Les années parisiennes de Kandinsky (1933-1944), la sublime exposition du musée de Grenoble

03 November 2016 | PAR Maïlys Celeux-Lanval

Découvrir le crépuscule de l’œuvre de Vassily Kandinsky, de son arrivée à Paris en 1933 à sa mort en 1944, permet de pénétrer le rêve du peintre, lui qui peu à peu sombre dans un sommeil bienfaiteur. Dehors, le nazisme fait rage, la guerre est déclarée, ses toiles sont dites “dégénérées”, mais à l’intérieur de son atelier de Neuilly, en dehors du monde, en dehors même de l’agitation parisienne qu’il a pourtant rejointe en toute hâte, Kandinsky peint avec un soin d’horloger des visions sorties de sa plus profonde intimité. On plonge comme dans un océan peuplé de poissons merveilleux et de paillettes de cosmos… Cette période lui inspirant des toiles d’une intense richesse formelle et colorée, dans laquelle le musée de Grenoble choisit de nous convier du 29 octobre 2016 au 29 janvier 2017.

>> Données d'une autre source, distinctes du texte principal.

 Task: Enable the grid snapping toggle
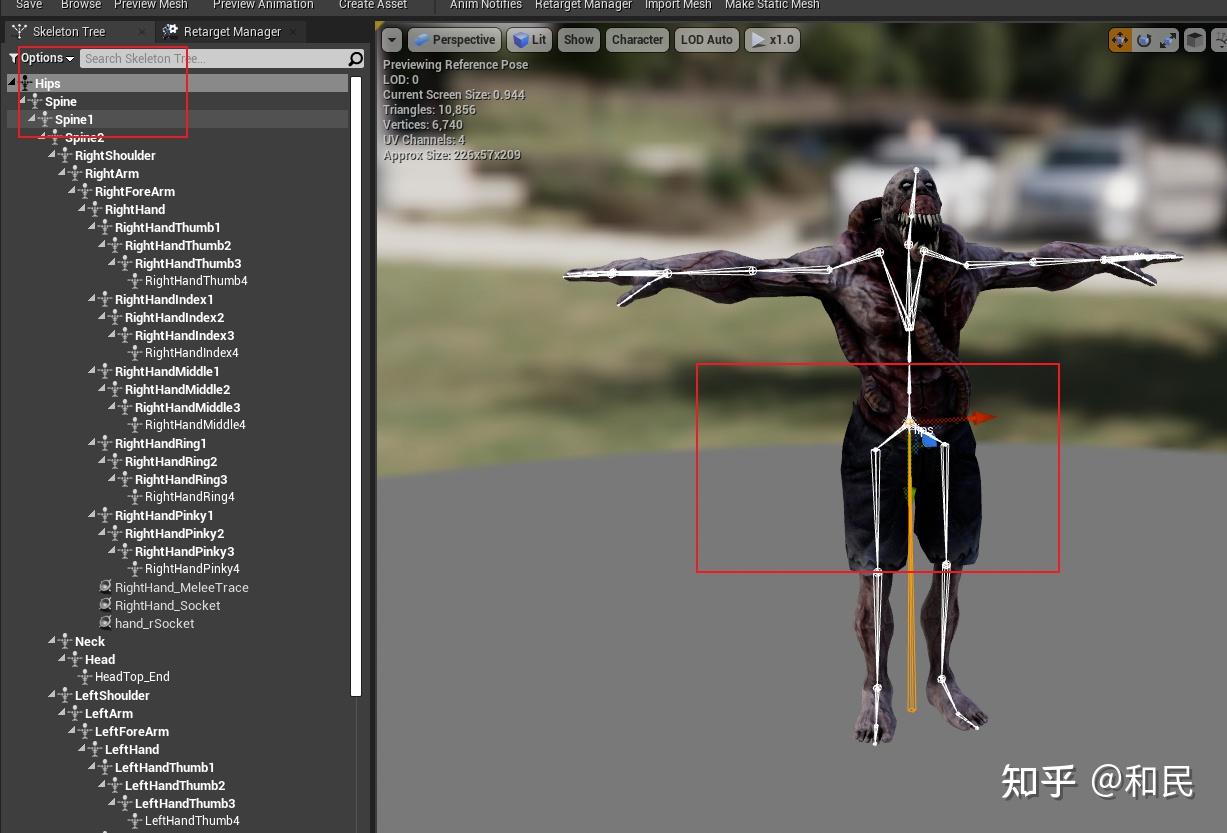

La sérénité apparente des toiles de Vassily Kandinsky (1866-1944), quand on connait la révolution artistique, historique et littéraire des années 30-40, a tout du conte fantastique. Le peintre semble vivre comme un ermite, reclus dans une grotte faite d’images réconfortantes et apolitiques. Car pour comprendre le sens de ses motifs abstraits, il faut imaginer les heures qu’il a passé à regarder des ouvrages scientifiques, à s’étonner de la forme d’une cellule, à s’émerveiller de la transparence d’une membrane ou du dessin d’un nerf. Ce vivant microscopique fût pour lui (et pour bien d’autres) aussi vertigineux que les vues aériennes du monde que rapportent les premiers aviateurs, et c’est tout un nouveau répertoire iconographique qui s’ouvre aux artistes de la modernité. Kandinsky fait partie de ceux qui ont puisé dans cette imagerie nouvelle une source de formes : puisqu’on découvrait que les êtres vivants se développaient selon des environnement naturels précis, lui pouvait créer ses propres créatures-motifs, en interaction avec ses fonds aux couleurs infiniment subtiles.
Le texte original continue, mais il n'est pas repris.